Not everything’s in the syllabus, of course. But I always filled mine with all sorts of information, some required, some advisory, to assist students in mastering the content of the course and learning new insights about their role in society as informed, responsible global citizens. You need to read the syllabus carefully, I’d say, and not just once. It’s a helpful guide that warrants periodic attention.
And so it is with the High Holidays. Far too many Jews who pack the pews for a few days in autumn think they’ve mastered the material by humming along with the melody and nodding their head in approval (assuming they are not, as many do, nodding off during the service). Like some students, sad to say, not a few parishioners spend far more time picking out their attire than thinking about the content of what they’re supposed to read. They dress up instead of dressing down their moral lapses.
Like any good college class, the High Holidays are not a passive spectator sport for mere amusement. You need to think actively and carefully, to synthesize the material and to assess the merits of the arguments. You need to offer sound revisions when necessary, ponder alternative perspectives, muster examples from your own experiences and incorporate, as any professor hopes, the wisdom of the text into your sense of self. A carefully crafted college syllabus is not about how to get a passing grade. It’s about how to grow as a person. Should the High Holidays be any different?
Let’s face it; anybody can stand up during the services and feign an earnest pounding of their breast while reciting the vidui, or confession. If it’s going to be a hollow gesture, you may as well stay home. You’re not prepared for class.

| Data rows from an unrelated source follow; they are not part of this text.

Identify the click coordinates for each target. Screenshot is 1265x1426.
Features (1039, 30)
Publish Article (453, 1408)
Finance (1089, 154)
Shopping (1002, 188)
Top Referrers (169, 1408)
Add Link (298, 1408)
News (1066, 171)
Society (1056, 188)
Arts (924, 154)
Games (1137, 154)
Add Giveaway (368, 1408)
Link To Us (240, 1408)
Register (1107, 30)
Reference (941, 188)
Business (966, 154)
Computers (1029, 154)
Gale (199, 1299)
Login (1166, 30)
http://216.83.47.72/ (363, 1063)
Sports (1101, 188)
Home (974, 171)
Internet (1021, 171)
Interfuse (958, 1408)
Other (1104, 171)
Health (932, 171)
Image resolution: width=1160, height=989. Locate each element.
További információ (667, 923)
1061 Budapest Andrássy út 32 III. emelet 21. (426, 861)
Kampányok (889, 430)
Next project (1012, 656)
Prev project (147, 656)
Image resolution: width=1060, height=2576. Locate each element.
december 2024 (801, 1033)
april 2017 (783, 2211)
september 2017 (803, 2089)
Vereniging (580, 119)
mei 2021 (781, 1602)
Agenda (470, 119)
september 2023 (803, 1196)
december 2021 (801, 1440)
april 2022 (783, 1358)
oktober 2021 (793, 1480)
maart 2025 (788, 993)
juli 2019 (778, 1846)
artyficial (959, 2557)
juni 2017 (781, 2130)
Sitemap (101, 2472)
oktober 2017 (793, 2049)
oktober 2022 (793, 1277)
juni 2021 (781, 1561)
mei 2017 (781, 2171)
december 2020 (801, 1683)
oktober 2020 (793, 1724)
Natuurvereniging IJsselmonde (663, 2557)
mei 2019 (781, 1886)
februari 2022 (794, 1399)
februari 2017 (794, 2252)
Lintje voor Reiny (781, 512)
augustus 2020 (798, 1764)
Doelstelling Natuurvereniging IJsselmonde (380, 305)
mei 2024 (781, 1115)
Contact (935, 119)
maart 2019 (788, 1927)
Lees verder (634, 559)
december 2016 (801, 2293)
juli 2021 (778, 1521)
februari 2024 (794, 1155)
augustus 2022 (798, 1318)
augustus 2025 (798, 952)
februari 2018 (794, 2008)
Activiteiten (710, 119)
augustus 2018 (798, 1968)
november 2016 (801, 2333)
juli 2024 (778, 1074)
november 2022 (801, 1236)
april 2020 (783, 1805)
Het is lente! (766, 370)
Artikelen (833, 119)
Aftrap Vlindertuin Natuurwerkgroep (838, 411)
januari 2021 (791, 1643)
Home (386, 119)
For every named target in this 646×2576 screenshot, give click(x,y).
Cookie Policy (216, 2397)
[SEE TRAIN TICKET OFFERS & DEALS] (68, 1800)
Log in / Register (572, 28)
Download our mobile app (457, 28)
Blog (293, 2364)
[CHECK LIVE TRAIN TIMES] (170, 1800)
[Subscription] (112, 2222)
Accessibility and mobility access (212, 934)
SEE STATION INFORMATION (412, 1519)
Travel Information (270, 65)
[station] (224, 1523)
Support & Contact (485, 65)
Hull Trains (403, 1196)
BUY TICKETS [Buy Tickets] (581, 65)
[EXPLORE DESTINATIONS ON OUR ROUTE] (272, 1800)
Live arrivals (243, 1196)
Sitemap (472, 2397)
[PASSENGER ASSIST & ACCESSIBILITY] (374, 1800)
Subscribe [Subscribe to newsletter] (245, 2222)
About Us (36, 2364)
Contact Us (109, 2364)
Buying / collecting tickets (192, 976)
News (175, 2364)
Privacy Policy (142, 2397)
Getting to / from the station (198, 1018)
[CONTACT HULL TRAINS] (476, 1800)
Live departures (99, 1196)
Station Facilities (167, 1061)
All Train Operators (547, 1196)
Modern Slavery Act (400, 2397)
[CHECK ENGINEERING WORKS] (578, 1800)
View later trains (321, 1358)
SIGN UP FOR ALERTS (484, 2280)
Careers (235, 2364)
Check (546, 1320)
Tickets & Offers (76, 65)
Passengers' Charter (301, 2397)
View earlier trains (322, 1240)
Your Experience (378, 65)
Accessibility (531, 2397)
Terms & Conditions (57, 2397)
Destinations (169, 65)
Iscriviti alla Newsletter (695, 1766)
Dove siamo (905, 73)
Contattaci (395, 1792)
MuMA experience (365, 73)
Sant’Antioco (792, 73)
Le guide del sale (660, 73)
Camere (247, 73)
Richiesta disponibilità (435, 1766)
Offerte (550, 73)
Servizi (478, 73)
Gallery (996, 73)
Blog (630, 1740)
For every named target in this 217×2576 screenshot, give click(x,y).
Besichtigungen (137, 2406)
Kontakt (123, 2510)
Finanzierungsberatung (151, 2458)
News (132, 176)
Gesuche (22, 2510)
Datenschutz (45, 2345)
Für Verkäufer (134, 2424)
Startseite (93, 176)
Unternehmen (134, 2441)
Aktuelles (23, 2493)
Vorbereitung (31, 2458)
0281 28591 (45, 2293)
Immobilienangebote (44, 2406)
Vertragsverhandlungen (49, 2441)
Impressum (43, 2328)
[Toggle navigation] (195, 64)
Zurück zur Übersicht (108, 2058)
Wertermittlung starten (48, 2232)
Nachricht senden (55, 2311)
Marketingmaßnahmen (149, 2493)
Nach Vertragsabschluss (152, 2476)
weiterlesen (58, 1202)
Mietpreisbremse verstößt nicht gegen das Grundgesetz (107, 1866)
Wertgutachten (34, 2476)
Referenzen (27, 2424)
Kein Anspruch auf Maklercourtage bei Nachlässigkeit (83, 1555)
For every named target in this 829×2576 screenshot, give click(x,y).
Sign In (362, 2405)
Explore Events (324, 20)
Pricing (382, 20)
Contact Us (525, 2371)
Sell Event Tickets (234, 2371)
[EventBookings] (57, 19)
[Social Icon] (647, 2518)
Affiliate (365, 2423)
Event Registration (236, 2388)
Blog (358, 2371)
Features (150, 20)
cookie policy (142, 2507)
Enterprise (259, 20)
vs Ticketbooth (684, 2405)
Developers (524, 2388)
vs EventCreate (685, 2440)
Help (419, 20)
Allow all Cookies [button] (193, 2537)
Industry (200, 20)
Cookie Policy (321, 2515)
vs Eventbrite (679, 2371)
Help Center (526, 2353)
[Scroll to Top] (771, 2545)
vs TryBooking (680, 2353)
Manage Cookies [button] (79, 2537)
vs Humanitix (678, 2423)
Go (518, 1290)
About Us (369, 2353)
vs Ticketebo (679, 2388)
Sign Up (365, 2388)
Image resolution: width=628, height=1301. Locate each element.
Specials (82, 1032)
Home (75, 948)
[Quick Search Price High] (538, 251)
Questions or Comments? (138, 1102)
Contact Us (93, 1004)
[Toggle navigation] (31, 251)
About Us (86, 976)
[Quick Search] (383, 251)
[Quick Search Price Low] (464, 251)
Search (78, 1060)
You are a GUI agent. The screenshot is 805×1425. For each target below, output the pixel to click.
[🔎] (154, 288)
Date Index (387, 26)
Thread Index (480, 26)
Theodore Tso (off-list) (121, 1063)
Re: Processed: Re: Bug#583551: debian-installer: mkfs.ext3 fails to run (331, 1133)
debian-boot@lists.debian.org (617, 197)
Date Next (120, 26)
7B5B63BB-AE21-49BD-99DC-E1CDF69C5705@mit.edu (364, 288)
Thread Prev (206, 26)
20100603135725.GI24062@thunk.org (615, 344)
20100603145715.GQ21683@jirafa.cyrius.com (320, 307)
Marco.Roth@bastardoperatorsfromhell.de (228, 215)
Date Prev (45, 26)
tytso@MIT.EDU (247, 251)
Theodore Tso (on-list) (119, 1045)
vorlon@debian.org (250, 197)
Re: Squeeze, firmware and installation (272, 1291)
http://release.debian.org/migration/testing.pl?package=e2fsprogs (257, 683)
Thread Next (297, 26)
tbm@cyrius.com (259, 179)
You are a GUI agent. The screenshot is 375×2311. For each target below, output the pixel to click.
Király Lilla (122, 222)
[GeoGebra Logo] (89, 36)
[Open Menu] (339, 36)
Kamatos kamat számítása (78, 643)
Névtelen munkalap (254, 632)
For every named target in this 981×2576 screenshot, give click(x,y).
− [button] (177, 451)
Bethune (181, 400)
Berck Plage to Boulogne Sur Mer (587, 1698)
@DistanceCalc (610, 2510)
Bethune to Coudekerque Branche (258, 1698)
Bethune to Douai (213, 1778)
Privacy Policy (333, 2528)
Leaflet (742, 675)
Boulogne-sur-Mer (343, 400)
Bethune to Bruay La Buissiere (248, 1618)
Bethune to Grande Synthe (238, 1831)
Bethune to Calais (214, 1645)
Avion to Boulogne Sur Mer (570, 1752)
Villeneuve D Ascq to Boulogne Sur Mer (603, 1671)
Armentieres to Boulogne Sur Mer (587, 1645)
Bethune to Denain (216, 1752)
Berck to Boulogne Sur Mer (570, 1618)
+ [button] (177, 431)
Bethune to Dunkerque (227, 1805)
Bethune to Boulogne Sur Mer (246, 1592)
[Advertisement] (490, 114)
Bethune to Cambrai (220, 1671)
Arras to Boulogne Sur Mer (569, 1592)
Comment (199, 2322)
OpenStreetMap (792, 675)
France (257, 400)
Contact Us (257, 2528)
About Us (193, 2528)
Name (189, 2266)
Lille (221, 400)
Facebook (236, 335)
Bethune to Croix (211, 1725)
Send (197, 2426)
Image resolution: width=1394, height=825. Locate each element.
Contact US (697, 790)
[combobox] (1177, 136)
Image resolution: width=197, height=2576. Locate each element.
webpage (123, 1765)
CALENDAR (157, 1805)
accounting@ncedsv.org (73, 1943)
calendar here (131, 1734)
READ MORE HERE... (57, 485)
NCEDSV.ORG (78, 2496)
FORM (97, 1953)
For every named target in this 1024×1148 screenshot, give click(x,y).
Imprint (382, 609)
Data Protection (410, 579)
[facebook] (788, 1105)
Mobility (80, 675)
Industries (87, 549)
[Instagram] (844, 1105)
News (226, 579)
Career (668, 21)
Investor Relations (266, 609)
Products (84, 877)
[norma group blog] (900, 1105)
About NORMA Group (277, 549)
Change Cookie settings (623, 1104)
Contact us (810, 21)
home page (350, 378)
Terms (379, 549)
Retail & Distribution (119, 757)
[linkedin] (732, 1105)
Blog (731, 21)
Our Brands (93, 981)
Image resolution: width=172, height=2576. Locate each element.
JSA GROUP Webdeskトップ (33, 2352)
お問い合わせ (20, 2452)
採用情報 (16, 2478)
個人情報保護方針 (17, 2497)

Not every student should enroll in every class. Likewise, I would never demand that all Jews enter a synagogue on the High Holidays. My concern here, as in the classroom, is largely with those who choose to do so. If you’re going to enroll in the course, then you really should do your best. The same is true for the Ten Days of Repentance. If you’re the same person when you leave as when you arrived, then why bother even showing up? What’s the point? You did neither yourself nor the instructor—whether it’s the professor, rabbi or higher authority—proper justice. You didn’t put in the necessary time and commitment. You failed. You can blame the rabbi or professor if you wish, dismiss the readings as boring (and sometimes they are), but the truth is that the burden of responsibility for the success of the class rests on the students, as well as those who fill the pews each Rosh Hashanah and Yom Kippur. You have to do the work.
The High Holiday prayer book, or machzor, has a lot of assignments. Try some.
Many students, too, forget what they learned—or should have learned—at the end of the semester. Don’t be that student. If you’re going to attend services this Rosh Hashanah and Yom Kippur, why not commit to seriously thinking about the readings for longer than a few hours or days? Now about until you attend the refresher course the following year?
If you treat the High Holiday prayers, readings, songs and meditations as a grand syllabus to which you regularly return, and do the assignments with conviction and careful thought, then when you enter the synagogue next autumn and ponder your fate, you will feel secure in knowing that you properly studied for the test.